Citing an Illinois court verdict that classified Bitcoin (BTC) and Ethereum (ETH) as digital commodities, Behnam said the CFTC has the “expertise and capacity” to lead a regulatory regime. Behman told attendees that the commission requires additional tools and resources to achieve this. 

“We’ve heard again and again that the CFTC and SEC lack resources and tools they need to conduct oversight in this huge market,” Senator Cory Booker remarked as he urged clarifying U.S. crypto policies and equipping the CFTC with additional powers.

Increasing efforts for a regulatory framework

Policymakers are intensifying efforts to create a cryptocurrency regulatory framework amid a turf war between the CFTC and the Securities and Exchange Commission (SEC) over which agency should police the nascent industry. 

A significant point of contention is operational capacity, with the CFTC employing about 700 staff compared to the SEC’s 4,500 workers. Despite this disparity, over 50% of the CFTC ligations have involved crypto fraud or digital assets.

“It is a staggering statistic for an agency that oversees a trillion-dollar market to allocate half its resources to a market for which it does not regulate or gets appropriated funds. It puts both markets at risk and exposes that there’s so much fraud in the crypto space”, Behnam said.
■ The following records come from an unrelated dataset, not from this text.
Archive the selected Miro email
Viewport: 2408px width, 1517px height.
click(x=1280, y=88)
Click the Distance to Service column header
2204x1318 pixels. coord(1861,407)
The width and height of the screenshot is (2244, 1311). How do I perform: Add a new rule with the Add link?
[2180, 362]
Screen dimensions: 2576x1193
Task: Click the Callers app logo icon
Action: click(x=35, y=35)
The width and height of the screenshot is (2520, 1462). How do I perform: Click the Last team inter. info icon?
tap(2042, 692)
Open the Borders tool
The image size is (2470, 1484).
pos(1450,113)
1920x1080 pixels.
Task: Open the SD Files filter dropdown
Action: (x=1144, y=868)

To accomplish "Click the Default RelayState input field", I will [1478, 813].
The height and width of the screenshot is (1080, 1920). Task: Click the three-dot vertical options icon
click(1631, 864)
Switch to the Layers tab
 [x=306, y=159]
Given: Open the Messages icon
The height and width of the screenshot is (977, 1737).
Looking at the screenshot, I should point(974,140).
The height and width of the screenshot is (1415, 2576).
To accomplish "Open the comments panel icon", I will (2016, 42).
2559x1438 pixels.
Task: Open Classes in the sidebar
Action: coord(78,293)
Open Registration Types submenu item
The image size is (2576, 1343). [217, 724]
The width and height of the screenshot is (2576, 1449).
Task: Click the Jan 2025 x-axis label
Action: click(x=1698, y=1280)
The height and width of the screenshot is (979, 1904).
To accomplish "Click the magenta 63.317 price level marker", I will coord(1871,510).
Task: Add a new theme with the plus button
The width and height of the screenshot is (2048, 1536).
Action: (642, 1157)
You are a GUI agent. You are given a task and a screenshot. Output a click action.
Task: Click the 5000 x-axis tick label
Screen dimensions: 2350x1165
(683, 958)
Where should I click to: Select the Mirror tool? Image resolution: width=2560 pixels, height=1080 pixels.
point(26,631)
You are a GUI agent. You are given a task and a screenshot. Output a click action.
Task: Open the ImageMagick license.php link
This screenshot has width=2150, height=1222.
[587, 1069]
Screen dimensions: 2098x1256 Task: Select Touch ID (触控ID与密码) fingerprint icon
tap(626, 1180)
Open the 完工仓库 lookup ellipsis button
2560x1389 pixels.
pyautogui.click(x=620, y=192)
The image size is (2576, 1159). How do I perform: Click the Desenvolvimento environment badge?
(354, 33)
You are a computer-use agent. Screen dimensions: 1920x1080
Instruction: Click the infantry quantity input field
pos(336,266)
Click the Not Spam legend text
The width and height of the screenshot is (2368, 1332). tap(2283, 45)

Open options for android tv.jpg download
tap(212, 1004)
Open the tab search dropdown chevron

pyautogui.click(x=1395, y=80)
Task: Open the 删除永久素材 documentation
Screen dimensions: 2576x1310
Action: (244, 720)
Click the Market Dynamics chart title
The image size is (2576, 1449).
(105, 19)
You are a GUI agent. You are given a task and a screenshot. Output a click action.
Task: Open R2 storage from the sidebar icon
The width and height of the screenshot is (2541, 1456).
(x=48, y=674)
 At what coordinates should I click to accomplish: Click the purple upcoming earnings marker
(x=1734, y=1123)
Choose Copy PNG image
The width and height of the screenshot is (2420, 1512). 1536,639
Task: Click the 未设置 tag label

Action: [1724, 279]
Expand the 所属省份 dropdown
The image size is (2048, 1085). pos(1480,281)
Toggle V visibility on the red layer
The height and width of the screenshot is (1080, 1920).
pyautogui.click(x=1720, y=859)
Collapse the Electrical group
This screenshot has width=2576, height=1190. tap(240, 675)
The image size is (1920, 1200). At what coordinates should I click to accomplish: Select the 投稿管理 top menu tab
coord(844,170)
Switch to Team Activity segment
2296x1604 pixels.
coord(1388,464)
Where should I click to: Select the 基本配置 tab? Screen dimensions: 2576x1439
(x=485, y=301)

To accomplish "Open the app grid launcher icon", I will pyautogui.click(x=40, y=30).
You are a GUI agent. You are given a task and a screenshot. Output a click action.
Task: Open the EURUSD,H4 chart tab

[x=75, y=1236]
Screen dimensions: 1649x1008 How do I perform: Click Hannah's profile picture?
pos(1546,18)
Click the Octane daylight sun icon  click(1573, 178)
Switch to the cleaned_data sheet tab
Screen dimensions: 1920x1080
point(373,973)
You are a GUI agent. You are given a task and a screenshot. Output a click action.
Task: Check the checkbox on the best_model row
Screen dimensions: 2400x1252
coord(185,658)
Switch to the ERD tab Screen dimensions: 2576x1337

The CFTC chairman expressed confidence in the agency’s ability to regulate crypto markets but stressed the need for a new regime with clear rules defining commodities and securities.

That said, Behman believes 70-80% of cryptocurrencies are non-securities. Gary Gensler, the SEC chair, has frequently shared a contrary opinion and said that existing federal laws cover most cryptocurrencies. Gensler essentially classifies the lion’s share of the industry under securities rules, although the regulator has refrained from categorically saying so.

Bill to assign the CFTC crypto oversight

The committee chair, Senator Debbie Stabenow, informed fellow policymakers of a bill to provide the CFTC with official crypto regulatory oversight. 

According to Senator Stabenow, the bill focuses mainly on centralized platforms like crypto exchanges rather than DeFi. It would implement capital reserve and cybersecurity compliance from digital asset service providers.

Stabenow’s policies would also afford the CFTC recurring funding and constitutional authority to police digital commodity markets, including crypto spot markets.  Although Senator Stabenow is expected to resign in January 2025, the lawmaker is pushing the bill’s terms in Congress and said committee members should receive language packages by Friday.